How can you interpret P(A|B) intuitively?
It is the probability of A when we restrict our attention to the subset of outcomes where B has happened.
What is the multiplication rule relating joint and conditional probability?
P(A ∩ B) = P(A|B) · P(B) = P(B|A) · P(A).
What does it mean for two events A and B to be independent?
Knowing that one occurs gives no information about the other, so P(A ∩ B) = P(A)P(B) and P(A|B) = P(A).
Can events be mutually exclusive and independent at the same time (with nonzero probabilities)?
No; if they are mutually exclusive and both have nonzero probability, then P(A ∩ B)=0≠P(A)P(B).
What is Bayes’ theorem for two events A and B?
P(A|B) = P(B|A)P(A) / P(B), assuming P(B) > 0.
Why is Bayes’ theorem important in ML contexts?
It provides a way to invert conditional probabilities and update beliefs about hypotheses given observed evidence.
What is the law of total probability?
If {B₁,…,Bₙ} is a partition of the sample space, then P(A) = Σ P(A|Bᵢ)P(Bᵢ).
What is a random variable?
A function that maps outcomes in the sample space to numeric values, allowing us to analyze numerical aspects of randomness.
What is the difference between a discrete and a continuous random variable?
A discrete random variable takes values in a countable set; a continuous random variable takes values in an interval or continuum of real numbers.
What is a probability mass function (pmf)?
A function p(x) that gives P(X = x) for a discrete random variable X.
What two key properties must a pmf satisfy?
p(x) ≥ 0 for all x, and the sum over all possible x of p(x) equals 1.
What is a probability density function (pdf)?
A nonnegative function f(x) such that the probability that a continuous random variable X lies in an interval is given by the integral of f over that interval.
Why does it not make sense to ask for P(X = x) for a continuous random variable with a pdf?

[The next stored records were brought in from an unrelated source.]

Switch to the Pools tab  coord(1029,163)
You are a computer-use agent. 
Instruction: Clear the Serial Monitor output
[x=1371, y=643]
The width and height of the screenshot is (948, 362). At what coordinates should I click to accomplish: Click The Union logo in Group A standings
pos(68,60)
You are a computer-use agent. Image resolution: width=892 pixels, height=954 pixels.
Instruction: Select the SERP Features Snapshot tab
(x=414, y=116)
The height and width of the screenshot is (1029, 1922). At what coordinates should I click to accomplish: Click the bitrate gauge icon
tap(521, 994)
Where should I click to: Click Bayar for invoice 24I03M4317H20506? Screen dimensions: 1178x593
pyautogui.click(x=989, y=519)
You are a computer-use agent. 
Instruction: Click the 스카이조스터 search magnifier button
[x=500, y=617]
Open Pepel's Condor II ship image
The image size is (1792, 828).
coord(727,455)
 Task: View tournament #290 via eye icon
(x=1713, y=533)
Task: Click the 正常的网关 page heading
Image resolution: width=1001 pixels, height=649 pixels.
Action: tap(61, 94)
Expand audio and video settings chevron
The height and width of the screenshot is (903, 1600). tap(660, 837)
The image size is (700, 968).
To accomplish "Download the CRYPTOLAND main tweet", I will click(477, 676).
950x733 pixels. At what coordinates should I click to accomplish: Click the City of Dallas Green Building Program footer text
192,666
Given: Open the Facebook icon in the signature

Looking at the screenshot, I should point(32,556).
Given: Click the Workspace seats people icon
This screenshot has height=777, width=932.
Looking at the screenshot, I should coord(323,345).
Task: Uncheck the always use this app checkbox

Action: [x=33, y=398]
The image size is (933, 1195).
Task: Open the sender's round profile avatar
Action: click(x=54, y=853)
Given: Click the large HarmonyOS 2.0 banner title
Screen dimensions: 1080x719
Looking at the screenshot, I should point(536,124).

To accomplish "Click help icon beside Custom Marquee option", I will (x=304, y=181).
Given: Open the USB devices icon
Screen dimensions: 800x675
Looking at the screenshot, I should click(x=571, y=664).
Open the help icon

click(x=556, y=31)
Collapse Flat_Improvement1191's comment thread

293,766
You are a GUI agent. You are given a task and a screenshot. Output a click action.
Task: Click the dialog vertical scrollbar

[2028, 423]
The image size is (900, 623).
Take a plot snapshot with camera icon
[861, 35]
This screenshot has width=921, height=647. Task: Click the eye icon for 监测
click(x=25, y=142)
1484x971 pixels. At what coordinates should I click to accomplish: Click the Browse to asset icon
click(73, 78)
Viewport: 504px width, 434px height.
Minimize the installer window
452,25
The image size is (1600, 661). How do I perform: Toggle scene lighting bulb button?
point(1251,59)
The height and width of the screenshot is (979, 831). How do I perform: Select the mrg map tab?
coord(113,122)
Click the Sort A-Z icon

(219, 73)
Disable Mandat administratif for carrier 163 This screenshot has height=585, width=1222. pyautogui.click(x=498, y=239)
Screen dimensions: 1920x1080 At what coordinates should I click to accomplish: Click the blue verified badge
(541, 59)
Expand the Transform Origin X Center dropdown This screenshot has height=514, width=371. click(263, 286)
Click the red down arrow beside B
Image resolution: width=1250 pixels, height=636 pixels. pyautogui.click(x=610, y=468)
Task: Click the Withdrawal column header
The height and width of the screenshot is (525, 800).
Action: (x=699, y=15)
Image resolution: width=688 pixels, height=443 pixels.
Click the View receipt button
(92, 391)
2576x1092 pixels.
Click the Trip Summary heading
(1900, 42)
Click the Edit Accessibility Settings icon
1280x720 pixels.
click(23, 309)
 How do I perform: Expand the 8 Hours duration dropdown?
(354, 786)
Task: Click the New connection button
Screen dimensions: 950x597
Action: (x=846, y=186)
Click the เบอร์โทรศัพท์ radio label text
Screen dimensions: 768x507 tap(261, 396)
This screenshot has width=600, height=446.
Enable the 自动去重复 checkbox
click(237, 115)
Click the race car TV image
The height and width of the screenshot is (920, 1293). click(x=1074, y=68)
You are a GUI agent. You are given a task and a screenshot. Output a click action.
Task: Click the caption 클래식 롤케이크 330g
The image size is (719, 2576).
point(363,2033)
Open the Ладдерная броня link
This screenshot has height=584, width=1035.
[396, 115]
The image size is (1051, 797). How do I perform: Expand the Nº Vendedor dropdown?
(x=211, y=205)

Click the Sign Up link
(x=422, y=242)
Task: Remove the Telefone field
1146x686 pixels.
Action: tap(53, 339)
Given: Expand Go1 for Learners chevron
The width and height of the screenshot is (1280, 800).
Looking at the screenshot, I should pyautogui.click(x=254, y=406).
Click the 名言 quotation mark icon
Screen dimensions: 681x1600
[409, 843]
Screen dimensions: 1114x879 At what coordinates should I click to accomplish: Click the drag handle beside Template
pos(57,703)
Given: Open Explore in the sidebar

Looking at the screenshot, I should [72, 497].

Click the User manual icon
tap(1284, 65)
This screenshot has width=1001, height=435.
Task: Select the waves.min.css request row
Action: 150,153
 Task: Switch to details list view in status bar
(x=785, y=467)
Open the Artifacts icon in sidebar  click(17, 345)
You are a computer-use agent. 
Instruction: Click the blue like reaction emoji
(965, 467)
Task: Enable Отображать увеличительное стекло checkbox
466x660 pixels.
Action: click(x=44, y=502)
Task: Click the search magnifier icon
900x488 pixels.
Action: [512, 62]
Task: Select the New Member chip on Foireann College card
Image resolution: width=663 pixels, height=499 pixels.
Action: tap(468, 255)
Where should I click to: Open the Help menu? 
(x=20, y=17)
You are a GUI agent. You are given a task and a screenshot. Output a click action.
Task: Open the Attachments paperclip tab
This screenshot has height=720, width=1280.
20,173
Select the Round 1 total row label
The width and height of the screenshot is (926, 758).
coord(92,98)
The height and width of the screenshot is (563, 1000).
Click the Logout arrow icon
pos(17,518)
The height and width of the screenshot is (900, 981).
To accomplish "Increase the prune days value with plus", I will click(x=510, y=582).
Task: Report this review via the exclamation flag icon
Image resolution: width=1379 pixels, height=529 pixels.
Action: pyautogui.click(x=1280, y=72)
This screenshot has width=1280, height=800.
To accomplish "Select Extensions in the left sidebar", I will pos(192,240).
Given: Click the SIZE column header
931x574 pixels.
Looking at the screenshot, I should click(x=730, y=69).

For a continuous variable, the probability at any specific point is typically 0; probabilities are associated with intervals, not points.
What is a cumulative distribution function (cdf)?
A function F(x) = P(X ≤ x) that gives the probability that the random variable X is less than or equal to x.
How is the cdf of a discrete random variable related to its pmf?
F(x) is the sum of p(t) over all t ≤ x.